The Supreme Court of Arkansas denied the writ of prohibition and the writ of certiorari. The court reasoned that a writ of prohibition could not be invoked to correct an order already issued by the circuit court. The court reasoned that a writ of certiorari was not appropriate where the defendant's had an alternative remedy to challenge the trial court's interlocutory order.


The court held that the writ of prohibition was extraordinary relief that is appropriate when the trial court is wholly without jurisdiction and when there is no other remedy, such as an appeal, available. Moreover, the writ of prohibition cannot be invoked to correct an order already entered. The court reasoned that because the trial court had already entered an order awarding costs, relief in the form of a writ of prohibition could not be invoked.


For the Arkansas Supreme Court to grant a writ of certiorari, there can be no other adequate remedy but for the writ of certiorari.
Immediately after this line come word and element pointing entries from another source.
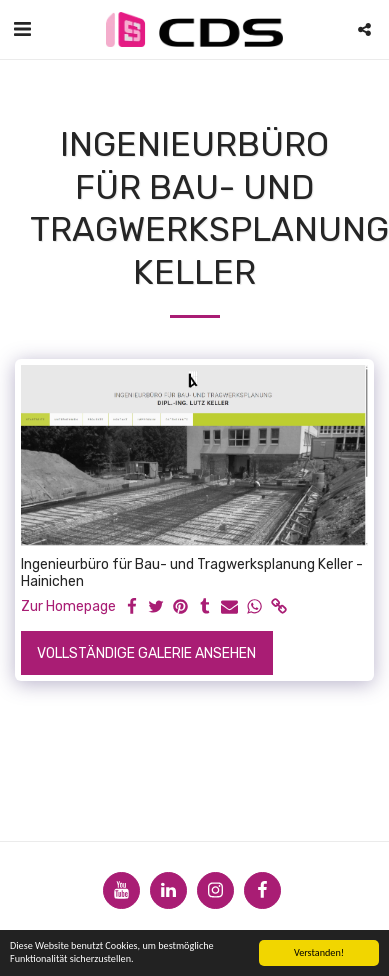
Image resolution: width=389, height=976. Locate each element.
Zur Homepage (68, 606)
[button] (22, 29)
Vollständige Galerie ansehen (146, 653)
If there is no other adequate remedy, a writ of certiorari lies only where (1) it is apparent on the face of the record that there has been a plain, manifest, clear, and gross abuse of discretion; or (2) there is a lack of jurisdiction, an act in excess of jurisdiction on the face of the record, or the proceedings are erroneous on the face of the record. Harm is normally considered irreparable only when it cannot be adequately compensated by money damages or redressed in a court of law. The court reasoned that the only issue was the payment of costs and the trial court can order return of that payment. Additionally, the court noted that the health care defendants would have an opportunity to file an appeal following the final judgment in the underlying action. Therefore, the petition for writ of prohibition was denied and the petition for writ of certiorari was denied without prejudice.


See: Moore v. Circuit Court of Phillips County, 2013 Ark. 443, 2013 WL 5947123 (Ark., November 7, 2013) (not designated for publication).